The attack chain primarily focuses on exploiting CVE-2025-20333. While authentication is a prerequisite, threat actors can gain it through various means, including credential stuffing, phishing, or exploiting other vulnerabilities.

TTPs (Tactics, Techniques, and Procedures)

• Initial Access: T1190 - Exploit Public-Facing Application: The attackers target the web-based management interface and VPN functionalities of the Cisco firewalls, which are by nature internet-facing.
• Execution: T1203 - Exploitation for Client Execution: The crafted HTTP/S request triggers the vulnerability, leading to code execution on the underlying operating system.
• Privilege Escalation: T1068 - Exploitation for Privilege Escalation: The vulnerability allows the attacker to gain root-level privileges, granting complete control over the device.
• Defense Evasion: T1562.001 - Disable or Modify Tools: Threat actors were observed disabling logging mechanisms to hide their activity. T1070.001 - Clear Windows Event Logs (or equivalent on the appliance) is a related technique. They also intercepted CLI commands to evade detection by administrators.
• Impact: T1499 - Endpoint Denial of Service: The new attack variant specifically causes the device to reload repeatedly, resulting in a persistent DoS condition. The original attacks also involved T1486 - Data Encrypted for Impact and T1565.001 - Data Transfer Size Limits for exfiltration.

Impact Assessment

The impact of this attack is severe. A successful DoS attack on a perimeter firewall can completely sever an organization's internet connectivity, disrupting all external and cloud-based services, remote access for employees, and business-to-business communications. For organizations that have not patched, the risk of full system compromise remains. An attacker with root access to a firewall can pivot into the internal network, intercept traffic, disable security controls, and establish persistent access. The compromise of a US government agency underscores the high-stakes nature of this threat. Recovery from a DoS loop requires manual intervention and patching, leading to significant downtime.

Cyber Observables for Detection

Security teams should proactively hunt for signs of compromise or attempted exploitation:

Detection & Response

• Log Analysis: Scrutinize web server, VPN, and system logs on ASA/FTD devices for anomalous HTTP/S requests, especially those targeting the VPN portal. Look for unexpected reboots with no corresponding administrative action. Use a SIEM to correlate login events with subsequent configuration changes or suspicious outbound traffic. D3FEND Technique: D3-NTA: Network Traffic Analysis.
• Configuration Audits: Regularly audit firewall configurations for any unauthorized changes, particularly focusing on VPN settings, access control lists (ACLs), and user accounts.
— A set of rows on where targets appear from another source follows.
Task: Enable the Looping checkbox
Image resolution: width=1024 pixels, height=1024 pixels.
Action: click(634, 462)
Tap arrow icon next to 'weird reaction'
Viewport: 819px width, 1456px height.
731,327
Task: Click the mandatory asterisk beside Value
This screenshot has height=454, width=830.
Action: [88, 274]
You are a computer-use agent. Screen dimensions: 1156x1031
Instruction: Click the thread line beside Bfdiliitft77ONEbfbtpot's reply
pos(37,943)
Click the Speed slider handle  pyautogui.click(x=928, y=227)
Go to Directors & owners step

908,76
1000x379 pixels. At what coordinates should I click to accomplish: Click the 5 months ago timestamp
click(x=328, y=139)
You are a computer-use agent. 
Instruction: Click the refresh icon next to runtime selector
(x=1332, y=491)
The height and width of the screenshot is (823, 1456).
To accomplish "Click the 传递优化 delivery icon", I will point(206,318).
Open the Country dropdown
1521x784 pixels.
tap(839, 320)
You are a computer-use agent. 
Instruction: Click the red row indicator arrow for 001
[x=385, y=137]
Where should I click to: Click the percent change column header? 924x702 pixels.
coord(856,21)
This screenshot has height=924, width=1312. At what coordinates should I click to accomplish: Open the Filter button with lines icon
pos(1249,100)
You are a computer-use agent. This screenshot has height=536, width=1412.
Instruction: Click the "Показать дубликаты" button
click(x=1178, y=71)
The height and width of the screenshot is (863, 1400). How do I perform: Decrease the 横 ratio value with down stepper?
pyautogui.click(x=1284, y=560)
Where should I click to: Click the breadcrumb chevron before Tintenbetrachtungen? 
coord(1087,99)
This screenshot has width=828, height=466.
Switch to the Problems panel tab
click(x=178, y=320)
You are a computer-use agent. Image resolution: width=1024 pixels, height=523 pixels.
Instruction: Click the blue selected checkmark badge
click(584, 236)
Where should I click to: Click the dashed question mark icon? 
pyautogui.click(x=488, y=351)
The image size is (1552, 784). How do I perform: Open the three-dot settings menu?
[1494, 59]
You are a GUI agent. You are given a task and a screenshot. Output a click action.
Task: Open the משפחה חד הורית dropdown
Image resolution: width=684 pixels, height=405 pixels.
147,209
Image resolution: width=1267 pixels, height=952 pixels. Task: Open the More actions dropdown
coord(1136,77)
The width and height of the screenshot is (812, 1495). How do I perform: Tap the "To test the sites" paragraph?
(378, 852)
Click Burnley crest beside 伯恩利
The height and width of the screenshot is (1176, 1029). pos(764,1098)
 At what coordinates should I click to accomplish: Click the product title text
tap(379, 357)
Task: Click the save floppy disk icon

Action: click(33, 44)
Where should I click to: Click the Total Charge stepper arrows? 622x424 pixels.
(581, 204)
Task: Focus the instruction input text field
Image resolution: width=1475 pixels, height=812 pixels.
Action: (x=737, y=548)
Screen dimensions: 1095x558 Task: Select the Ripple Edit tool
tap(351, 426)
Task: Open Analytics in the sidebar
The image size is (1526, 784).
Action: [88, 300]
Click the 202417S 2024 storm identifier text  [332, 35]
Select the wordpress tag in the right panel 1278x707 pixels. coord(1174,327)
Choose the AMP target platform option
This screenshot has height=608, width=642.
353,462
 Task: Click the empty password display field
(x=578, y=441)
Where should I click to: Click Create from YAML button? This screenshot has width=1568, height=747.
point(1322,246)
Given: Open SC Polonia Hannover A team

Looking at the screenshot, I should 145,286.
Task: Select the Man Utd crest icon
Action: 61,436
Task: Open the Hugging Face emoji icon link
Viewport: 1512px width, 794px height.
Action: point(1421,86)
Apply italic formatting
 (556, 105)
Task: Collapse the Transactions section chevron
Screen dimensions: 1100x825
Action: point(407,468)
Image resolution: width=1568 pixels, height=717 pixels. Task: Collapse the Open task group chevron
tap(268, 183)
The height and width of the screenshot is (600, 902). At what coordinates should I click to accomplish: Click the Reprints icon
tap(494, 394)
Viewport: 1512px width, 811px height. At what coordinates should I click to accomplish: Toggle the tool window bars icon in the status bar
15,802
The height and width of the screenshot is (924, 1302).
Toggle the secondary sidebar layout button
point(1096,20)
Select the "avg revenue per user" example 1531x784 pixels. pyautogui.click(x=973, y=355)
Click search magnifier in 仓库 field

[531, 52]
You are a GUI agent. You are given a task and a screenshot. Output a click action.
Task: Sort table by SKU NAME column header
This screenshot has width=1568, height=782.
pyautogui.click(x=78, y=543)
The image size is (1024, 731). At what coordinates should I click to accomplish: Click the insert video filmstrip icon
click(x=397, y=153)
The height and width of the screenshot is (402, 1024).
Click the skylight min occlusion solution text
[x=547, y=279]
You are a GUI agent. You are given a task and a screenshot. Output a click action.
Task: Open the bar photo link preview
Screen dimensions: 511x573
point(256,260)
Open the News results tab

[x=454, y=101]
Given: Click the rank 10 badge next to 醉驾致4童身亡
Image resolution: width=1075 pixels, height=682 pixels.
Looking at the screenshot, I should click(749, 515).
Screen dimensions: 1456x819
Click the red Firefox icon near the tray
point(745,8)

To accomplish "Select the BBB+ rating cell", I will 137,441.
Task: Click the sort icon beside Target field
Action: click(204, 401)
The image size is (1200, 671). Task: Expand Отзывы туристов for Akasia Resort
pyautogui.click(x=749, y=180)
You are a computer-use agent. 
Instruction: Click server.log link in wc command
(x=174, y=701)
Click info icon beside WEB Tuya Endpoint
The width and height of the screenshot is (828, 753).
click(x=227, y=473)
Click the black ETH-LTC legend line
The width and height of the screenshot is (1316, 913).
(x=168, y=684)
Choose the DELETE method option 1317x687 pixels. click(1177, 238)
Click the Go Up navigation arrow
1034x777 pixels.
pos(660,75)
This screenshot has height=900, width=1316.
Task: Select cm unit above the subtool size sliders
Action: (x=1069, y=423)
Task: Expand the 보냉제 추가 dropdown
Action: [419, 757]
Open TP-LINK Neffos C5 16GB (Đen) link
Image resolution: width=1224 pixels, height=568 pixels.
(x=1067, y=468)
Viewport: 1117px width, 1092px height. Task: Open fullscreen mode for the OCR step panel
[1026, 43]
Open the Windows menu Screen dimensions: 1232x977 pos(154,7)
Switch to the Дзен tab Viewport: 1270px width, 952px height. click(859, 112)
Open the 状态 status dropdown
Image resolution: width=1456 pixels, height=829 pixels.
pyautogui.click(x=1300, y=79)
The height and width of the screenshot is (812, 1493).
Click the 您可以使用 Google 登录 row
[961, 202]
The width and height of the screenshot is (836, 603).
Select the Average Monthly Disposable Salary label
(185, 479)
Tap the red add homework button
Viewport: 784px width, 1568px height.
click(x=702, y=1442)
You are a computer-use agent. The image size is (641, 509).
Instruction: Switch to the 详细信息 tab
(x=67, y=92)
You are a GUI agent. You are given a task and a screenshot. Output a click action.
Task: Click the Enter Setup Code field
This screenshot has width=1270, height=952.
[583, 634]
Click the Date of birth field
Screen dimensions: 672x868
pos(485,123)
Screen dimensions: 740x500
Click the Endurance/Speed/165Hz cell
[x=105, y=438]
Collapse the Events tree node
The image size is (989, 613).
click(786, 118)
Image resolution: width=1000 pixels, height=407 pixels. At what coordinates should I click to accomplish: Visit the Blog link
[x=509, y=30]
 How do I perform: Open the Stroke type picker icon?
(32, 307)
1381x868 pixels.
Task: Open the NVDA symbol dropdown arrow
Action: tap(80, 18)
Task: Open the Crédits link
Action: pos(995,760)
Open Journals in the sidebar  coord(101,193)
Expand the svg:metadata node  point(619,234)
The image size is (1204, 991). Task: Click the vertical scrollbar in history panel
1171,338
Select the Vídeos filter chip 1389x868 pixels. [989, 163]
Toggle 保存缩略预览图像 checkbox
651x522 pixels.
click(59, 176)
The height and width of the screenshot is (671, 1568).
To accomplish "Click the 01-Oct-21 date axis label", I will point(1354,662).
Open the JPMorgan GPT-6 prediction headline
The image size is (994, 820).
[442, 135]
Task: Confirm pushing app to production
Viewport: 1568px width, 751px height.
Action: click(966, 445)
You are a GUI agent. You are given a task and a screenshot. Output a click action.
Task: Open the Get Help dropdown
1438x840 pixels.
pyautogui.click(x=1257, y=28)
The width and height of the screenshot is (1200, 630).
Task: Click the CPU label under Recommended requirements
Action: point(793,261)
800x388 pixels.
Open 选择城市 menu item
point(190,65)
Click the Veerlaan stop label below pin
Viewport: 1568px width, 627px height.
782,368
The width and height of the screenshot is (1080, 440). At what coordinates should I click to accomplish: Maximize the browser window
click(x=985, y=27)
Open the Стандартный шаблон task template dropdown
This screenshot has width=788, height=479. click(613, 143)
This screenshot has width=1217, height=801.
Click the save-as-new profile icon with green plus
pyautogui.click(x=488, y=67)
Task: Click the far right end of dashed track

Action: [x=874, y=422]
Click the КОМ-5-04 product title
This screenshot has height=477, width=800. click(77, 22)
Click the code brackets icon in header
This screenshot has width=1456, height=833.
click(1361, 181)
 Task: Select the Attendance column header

Compare current configurations against a known-good baseline. D3FEND Technique: D3-SFA: System File Analysis.
• Integrity Monitoring: Implement file and configuration integrity monitoring on the devices to detect unauthorized modifications to system files or configurations.

Mitigation

CRITICAL: The only effective mitigation is to apply the security patches provided by Cisco. There are no workarounds.

1. Immediate Patching: Upgrade Cisco ASA software to version 9.18.4.19 or later and FTD software to version 7.4.2 or later. Prioritize internet-facing devices. D3FEND Technique: D3-SU: Software Update.
2. Restrict Access: Limit access to the firewall's management interface to a dedicated and secured management network. Do not expose the management interface to the internet. D3FEND Technique: D3-NI: Network Isolation.
3. Network Segmentation: Implement network segmentation to limit the potential blast radius should a perimeter device be compromised. This prevents attackers from easily moving laterally into critical internal zones. D3FEND Technique: D3-BDI: Broadcast Domain Isolation.
4. Multi-Factor Authentication (MFA): Enforce MFA for all administrative access to network devices, including firewalls, to protect against credential compromise. D3FEND Technique: D3-MFA: Multi-factor Authentication.